■ BRIEF:
The output should be identical to the entries that follow.

....

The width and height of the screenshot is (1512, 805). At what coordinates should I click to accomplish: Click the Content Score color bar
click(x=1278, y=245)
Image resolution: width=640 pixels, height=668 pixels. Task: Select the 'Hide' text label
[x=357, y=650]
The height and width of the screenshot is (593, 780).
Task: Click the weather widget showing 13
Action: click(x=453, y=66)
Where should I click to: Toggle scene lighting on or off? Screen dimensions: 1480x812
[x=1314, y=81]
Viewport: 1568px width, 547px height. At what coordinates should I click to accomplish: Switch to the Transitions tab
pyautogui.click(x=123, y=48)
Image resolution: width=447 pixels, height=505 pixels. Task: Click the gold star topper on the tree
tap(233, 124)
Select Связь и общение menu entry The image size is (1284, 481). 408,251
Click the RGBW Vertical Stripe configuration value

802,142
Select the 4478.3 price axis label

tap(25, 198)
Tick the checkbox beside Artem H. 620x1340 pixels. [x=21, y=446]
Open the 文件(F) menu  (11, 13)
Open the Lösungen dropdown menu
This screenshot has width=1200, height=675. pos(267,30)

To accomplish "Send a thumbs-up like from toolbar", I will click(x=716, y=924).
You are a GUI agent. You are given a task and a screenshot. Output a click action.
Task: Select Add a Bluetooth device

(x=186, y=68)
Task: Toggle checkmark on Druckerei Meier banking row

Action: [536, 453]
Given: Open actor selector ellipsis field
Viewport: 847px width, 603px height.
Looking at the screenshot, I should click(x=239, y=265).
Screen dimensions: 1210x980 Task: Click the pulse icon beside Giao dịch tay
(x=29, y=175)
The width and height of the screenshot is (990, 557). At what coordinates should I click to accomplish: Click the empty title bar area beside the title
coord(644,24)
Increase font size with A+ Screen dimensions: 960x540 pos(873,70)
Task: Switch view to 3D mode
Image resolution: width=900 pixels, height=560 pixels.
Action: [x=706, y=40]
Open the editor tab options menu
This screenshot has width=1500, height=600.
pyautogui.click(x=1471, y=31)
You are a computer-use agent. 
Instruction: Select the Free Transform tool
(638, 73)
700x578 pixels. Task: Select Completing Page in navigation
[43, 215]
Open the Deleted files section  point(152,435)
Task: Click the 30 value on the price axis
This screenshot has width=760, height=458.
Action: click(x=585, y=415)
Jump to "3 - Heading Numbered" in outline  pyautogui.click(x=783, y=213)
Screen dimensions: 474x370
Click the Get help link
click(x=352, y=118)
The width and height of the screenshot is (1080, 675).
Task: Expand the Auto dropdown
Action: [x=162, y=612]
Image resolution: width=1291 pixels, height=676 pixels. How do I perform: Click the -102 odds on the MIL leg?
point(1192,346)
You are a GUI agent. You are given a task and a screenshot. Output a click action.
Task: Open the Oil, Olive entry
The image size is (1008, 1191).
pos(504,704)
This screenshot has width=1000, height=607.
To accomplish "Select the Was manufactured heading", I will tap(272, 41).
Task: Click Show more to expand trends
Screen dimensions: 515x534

....

■ RESPONSE BELOW:
The width and height of the screenshot is (1512, 805). At what coordinates should I click to accomplish: Click the Content Score color bar
click(x=1278, y=245)
Image resolution: width=640 pixels, height=668 pixels. Task: Select the 'Hide' text label
[x=357, y=650]
The height and width of the screenshot is (593, 780).
Task: Click the weather widget showing 13
Action: click(x=453, y=66)
Where should I click to: Toggle scene lighting on or off? Screen dimensions: 1480x812
[x=1314, y=81]
Viewport: 1568px width, 547px height. At what coordinates should I click to accomplish: Switch to the Transitions tab
pyautogui.click(x=123, y=48)
Image resolution: width=447 pixels, height=505 pixels. Task: Click the gold star topper on the tree
tap(233, 124)
Select Связь и общение menu entry The image size is (1284, 481). 408,251
Click the RGBW Vertical Stripe configuration value

802,142
Select the 4478.3 price axis label

tap(25, 198)
Tick the checkbox beside Artem H. 620x1340 pixels. [x=21, y=446]
Open the 文件(F) menu  (11, 13)
Open the Lösungen dropdown menu
This screenshot has width=1200, height=675. pos(267,30)

To accomplish "Send a thumbs-up like from toolbar", I will click(x=716, y=924).
You are a GUI agent. You are given a task and a screenshot. Output a click action.
Task: Select Add a Bluetooth device

(x=186, y=68)
Task: Toggle checkmark on Druckerei Meier banking row

Action: [536, 453]
Given: Open actor selector ellipsis field
Viewport: 847px width, 603px height.
Looking at the screenshot, I should click(x=239, y=265).
Screen dimensions: 1210x980 Task: Click the pulse icon beside Giao dịch tay
(x=29, y=175)
The width and height of the screenshot is (990, 557). At what coordinates should I click to accomplish: Click the empty title bar area beside the title
coord(644,24)
Increase font size with A+ Screen dimensions: 960x540 pos(873,70)
Task: Switch view to 3D mode
Image resolution: width=900 pixels, height=560 pixels.
Action: [x=706, y=40]
Open the editor tab options menu
This screenshot has width=1500, height=600.
pyautogui.click(x=1471, y=31)
You are a computer-use agent. 
Instruction: Select the Free Transform tool
(638, 73)
700x578 pixels. Task: Select Completing Page in navigation
[43, 215]
Open the Deleted files section  point(152,435)
Task: Click the 30 value on the price axis
This screenshot has width=760, height=458.
Action: click(x=585, y=415)
Jump to "3 - Heading Numbered" in outline  pyautogui.click(x=783, y=213)
Screen dimensions: 474x370
Click the Get help link
click(x=352, y=118)
The width and height of the screenshot is (1080, 675).
Task: Expand the Auto dropdown
Action: [x=162, y=612]
Image resolution: width=1291 pixels, height=676 pixels. How do I perform: Click the -102 odds on the MIL leg?
point(1192,346)
You are a GUI agent. You are given a task and a screenshot. Output a click action.
Task: Open the Oil, Olive entry
The image size is (1008, 1191).
pos(504,704)
This screenshot has width=1000, height=607.
To accomplish "Select the Was manufactured heading", I will tap(272, 41).
Task: Click Show more to expand trends
Screen dimensions: 515x534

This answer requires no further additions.